__ASSIGNED TASK__: Tally up the lines in the following entries where the string "agent" appears, and answer with the number alone.

-*-

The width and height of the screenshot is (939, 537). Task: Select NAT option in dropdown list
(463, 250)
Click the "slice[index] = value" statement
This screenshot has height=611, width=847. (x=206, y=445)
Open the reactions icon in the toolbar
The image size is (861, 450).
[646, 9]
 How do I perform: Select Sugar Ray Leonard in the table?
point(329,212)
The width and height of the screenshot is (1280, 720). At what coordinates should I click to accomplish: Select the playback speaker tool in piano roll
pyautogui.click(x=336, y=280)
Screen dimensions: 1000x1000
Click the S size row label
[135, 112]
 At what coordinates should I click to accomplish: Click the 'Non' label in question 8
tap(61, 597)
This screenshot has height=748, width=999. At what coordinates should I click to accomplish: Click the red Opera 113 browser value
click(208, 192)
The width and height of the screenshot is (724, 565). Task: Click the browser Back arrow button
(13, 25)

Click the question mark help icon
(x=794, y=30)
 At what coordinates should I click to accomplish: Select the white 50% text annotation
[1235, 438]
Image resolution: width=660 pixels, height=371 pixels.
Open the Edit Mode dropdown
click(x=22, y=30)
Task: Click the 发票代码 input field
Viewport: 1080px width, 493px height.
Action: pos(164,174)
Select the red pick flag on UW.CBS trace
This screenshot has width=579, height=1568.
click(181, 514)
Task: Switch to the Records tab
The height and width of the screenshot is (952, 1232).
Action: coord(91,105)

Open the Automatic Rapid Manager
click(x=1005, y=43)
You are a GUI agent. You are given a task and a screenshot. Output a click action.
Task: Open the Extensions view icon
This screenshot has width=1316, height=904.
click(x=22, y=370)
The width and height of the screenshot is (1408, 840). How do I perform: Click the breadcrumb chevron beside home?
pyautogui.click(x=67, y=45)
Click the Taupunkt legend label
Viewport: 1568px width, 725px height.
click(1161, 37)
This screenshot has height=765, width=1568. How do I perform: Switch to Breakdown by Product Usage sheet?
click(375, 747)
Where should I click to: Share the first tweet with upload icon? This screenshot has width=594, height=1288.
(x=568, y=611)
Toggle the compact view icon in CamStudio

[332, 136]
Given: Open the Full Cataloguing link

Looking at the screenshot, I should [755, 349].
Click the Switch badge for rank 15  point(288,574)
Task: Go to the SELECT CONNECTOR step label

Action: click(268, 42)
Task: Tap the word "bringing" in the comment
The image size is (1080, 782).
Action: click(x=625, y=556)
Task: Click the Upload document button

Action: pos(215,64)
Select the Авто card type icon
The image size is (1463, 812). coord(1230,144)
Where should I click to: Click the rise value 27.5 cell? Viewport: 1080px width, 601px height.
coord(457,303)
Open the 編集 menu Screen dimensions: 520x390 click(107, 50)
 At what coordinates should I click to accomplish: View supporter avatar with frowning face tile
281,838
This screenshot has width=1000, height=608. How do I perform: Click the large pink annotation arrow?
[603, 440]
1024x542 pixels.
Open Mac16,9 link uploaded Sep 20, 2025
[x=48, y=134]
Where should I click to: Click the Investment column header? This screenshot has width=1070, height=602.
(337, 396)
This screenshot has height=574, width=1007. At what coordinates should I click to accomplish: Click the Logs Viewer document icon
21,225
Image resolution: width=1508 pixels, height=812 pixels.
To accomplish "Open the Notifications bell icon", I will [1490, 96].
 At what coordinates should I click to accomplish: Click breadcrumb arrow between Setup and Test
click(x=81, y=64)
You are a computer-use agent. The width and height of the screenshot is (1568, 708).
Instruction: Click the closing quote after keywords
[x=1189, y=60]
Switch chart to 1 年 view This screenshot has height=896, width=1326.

-*-

__FINAL ANSWER__: 2